The alternatives are to let loneliness slide into isolation and depression, or to stay in the blame game — neither of which are likely to lead you to where you want to go.

These are some of the ways it can be so valuable to identify the needs underlying your sense of loneliness.

Utilizing Nonviolent Communication to Meet Our Needs for Community and Closeness and Managing the Effects of Social Isolation

How do you use NVC to meet your needs for community and closeness and also manage the effects of social isolation?

Let’s first acknowledge that loneliness and social isolation can be extremely hard, difficult, and in some cases deadly.

After all, community and closeness are critical needs.

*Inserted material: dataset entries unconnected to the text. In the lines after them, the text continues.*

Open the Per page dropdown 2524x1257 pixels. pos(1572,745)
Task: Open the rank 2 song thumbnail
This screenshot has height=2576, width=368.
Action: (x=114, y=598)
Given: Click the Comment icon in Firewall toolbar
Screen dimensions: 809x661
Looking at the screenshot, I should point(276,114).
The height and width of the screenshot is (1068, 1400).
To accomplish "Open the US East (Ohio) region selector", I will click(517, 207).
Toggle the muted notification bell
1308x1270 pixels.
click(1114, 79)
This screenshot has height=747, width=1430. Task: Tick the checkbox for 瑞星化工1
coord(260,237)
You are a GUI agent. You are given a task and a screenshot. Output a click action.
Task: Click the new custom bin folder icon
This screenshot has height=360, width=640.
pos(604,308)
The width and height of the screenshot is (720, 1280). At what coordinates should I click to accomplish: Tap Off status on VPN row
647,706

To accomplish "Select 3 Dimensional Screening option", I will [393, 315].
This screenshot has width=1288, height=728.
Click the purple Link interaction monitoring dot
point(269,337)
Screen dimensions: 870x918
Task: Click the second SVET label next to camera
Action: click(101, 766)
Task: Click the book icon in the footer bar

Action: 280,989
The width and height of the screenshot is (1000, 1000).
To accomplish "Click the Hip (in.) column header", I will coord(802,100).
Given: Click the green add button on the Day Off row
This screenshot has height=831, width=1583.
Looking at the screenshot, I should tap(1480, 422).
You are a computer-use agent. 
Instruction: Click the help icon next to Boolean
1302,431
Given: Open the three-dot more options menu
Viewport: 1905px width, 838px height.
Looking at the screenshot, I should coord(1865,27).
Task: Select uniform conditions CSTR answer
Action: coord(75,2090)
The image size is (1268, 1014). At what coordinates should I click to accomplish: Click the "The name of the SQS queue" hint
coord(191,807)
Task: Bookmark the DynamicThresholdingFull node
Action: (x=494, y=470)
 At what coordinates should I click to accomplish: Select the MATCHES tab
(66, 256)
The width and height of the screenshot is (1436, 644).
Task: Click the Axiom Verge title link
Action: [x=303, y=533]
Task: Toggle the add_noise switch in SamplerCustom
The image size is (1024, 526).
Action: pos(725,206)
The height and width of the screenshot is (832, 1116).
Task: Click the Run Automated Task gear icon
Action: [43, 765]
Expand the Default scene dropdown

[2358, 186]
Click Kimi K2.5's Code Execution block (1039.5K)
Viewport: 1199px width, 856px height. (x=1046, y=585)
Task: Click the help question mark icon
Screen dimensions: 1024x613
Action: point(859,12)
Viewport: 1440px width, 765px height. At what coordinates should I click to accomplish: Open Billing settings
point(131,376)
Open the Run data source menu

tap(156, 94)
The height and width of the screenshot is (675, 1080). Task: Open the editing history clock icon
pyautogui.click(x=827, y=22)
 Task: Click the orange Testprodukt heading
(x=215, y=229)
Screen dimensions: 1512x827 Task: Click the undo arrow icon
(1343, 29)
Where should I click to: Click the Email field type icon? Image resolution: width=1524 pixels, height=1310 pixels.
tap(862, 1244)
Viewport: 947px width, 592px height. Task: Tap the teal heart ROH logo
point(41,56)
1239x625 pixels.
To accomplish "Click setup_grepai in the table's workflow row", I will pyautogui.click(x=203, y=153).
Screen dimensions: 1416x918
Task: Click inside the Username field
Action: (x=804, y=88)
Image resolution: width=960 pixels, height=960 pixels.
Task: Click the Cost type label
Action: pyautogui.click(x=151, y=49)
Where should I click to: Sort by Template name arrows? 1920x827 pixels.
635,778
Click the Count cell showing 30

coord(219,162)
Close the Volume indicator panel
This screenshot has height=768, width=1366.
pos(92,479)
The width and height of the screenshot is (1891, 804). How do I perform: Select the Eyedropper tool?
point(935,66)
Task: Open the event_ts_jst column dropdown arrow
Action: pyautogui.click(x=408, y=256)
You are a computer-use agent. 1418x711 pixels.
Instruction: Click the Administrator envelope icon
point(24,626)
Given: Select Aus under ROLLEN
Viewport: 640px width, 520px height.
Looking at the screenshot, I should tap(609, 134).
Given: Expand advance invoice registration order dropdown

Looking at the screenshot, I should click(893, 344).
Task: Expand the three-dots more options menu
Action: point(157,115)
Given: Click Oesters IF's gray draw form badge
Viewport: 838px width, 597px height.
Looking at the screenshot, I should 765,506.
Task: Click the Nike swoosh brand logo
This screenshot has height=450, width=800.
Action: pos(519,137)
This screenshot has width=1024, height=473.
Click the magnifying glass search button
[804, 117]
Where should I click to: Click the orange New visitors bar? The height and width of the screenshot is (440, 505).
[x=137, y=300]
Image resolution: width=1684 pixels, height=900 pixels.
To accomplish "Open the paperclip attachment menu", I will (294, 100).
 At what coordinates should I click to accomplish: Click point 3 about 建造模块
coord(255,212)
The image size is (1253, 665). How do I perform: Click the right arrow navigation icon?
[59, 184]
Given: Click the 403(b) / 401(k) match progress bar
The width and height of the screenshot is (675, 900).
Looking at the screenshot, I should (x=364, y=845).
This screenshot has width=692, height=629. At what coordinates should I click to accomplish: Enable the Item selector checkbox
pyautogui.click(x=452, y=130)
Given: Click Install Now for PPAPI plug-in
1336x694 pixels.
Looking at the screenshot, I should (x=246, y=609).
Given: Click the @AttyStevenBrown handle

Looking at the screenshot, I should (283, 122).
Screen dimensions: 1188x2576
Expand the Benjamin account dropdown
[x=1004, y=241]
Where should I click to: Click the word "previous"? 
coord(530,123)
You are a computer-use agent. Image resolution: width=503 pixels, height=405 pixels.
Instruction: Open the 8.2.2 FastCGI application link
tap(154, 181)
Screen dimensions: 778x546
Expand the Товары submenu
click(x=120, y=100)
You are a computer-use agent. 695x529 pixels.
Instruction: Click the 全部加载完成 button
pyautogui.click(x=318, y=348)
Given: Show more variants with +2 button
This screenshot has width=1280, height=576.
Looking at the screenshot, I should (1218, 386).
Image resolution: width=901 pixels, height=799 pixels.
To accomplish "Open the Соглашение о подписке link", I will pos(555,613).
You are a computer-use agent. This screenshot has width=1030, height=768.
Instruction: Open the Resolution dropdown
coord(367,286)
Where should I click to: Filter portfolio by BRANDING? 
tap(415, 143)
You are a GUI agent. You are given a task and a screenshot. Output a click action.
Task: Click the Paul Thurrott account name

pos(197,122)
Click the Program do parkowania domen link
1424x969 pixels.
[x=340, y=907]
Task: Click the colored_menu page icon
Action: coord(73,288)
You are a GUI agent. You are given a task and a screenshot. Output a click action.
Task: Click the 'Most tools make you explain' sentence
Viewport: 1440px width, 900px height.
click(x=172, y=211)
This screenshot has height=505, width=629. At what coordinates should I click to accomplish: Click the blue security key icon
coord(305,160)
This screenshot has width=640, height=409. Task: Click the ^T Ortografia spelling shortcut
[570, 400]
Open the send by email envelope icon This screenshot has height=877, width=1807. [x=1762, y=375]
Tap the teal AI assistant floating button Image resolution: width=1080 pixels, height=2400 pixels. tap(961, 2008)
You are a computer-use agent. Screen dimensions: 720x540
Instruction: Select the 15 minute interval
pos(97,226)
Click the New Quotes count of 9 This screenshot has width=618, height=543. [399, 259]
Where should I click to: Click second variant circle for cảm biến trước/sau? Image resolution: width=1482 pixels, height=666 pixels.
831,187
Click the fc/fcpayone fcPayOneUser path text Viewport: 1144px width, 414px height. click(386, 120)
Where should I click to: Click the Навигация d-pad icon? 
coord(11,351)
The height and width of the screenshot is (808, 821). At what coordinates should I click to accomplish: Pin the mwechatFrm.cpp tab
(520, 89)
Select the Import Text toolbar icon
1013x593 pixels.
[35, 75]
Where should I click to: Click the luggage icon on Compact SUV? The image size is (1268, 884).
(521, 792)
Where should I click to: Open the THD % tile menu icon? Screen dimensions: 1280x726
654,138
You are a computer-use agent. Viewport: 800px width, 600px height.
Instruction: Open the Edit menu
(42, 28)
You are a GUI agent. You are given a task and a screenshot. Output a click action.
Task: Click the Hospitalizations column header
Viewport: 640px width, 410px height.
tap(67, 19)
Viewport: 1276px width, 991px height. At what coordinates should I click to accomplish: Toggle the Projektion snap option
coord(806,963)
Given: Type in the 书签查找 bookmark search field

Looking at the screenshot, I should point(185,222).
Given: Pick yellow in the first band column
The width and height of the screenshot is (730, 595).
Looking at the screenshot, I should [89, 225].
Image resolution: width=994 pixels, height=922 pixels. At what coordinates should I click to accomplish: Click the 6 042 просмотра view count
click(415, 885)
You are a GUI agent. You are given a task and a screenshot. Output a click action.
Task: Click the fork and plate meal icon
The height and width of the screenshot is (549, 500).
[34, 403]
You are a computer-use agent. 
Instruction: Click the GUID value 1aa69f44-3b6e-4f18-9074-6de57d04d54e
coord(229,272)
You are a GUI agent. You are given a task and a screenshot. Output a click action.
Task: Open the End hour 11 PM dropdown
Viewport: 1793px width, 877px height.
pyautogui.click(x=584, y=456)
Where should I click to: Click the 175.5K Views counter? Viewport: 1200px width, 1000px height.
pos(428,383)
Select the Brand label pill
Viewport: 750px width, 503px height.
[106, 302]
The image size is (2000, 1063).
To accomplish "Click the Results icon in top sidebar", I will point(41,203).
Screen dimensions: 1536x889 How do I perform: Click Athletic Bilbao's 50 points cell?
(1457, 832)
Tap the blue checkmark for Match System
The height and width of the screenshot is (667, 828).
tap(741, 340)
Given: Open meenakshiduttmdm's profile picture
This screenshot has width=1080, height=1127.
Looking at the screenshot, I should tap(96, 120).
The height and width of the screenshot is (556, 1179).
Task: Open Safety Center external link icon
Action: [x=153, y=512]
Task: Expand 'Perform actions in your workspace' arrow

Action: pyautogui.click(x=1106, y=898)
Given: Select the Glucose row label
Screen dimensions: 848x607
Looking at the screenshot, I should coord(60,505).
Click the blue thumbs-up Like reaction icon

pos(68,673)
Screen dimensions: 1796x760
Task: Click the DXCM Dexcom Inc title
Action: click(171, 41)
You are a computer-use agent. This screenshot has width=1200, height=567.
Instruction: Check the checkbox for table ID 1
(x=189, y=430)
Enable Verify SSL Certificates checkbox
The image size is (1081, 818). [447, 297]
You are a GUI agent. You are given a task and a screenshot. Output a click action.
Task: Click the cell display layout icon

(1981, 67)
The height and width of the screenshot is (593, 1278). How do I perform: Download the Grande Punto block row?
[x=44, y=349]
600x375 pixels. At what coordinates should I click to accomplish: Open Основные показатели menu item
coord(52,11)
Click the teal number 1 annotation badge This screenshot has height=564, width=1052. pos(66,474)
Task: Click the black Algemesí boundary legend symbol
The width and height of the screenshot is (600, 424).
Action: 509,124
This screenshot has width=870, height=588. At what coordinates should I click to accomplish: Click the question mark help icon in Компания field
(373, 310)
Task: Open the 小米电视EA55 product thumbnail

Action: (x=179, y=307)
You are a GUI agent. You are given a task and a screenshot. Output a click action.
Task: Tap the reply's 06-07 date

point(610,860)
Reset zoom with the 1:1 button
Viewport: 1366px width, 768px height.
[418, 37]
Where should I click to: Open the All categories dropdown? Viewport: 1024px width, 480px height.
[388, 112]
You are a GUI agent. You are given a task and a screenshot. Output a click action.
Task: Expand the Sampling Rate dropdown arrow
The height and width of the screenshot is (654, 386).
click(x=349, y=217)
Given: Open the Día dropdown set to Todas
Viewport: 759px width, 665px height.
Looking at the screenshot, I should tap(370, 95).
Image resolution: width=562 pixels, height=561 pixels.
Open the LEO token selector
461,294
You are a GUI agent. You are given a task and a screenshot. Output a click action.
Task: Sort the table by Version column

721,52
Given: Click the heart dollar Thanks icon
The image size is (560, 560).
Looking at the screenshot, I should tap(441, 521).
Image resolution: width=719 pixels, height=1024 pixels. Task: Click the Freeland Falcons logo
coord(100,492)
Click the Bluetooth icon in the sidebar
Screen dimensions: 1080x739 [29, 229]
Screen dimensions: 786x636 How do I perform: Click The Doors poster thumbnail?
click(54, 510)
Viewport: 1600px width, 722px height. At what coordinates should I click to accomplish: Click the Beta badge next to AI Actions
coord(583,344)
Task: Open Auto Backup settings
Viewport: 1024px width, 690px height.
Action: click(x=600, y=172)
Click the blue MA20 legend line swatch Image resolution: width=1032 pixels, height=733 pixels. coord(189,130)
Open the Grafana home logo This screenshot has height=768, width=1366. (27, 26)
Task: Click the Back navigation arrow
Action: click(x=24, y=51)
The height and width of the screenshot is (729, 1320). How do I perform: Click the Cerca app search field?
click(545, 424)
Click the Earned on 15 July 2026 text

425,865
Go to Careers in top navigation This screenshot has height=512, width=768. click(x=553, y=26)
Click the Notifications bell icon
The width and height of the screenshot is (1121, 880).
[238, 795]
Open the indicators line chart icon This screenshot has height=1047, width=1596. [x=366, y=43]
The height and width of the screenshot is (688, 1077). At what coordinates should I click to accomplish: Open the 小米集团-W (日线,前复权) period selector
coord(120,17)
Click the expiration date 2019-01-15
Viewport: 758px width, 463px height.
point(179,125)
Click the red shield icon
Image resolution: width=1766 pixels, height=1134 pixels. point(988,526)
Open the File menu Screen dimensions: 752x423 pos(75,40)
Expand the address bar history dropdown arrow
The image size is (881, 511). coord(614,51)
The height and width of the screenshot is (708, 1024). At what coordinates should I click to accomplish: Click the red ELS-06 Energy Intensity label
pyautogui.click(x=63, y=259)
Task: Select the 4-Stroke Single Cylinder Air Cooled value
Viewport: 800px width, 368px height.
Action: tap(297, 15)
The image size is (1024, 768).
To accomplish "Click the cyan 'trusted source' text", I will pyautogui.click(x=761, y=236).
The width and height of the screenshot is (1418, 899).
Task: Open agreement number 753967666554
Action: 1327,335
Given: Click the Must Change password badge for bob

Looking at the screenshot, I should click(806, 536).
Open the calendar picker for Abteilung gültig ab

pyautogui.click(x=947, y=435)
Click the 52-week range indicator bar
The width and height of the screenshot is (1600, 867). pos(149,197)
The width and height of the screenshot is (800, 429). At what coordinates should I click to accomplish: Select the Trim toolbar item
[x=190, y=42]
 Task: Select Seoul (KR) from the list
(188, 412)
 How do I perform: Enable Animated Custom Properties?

First, by separating the needs and strategies you can keep the needs close and explore multiple strategies for meeting those needs. In this way you avoid the trap of thinking any particular strategy is your need.

NVC is not magical and does not perform miracles. However, NVC is very good at what it is designed for: improving the quality of connections to the point that people enjoy contributing to one another’s well-being.

The word “community” has different meanings and definitions. In this article we are talking about it in a layered and nuanced way — sometimes as a need but also as a set of strategies. For example, when you strike up a conversation with someone at the bus stop, you are creating more community, or increasing your sense of community. And our definition can also include the various forms of cooperative living strategies known as intentional community.

Whatever the form, it is that sense of connection, closeness, and belonging that lets you know that your need for community is met.

How to create community, in a larger sense, is a bit beyond the scope of this article. There are many groups, organizations, and modalities. If you are specifically interested in the form of cooperative living known as intentional community, we recommend that you check out the Foundation for Intentional Community at ic.org.

How to create closeness? Let’s briefly look at what destroys closeness, or separates us more: the “opposite” of NVC, also known as life-disconnected, life-alienated thinking and language.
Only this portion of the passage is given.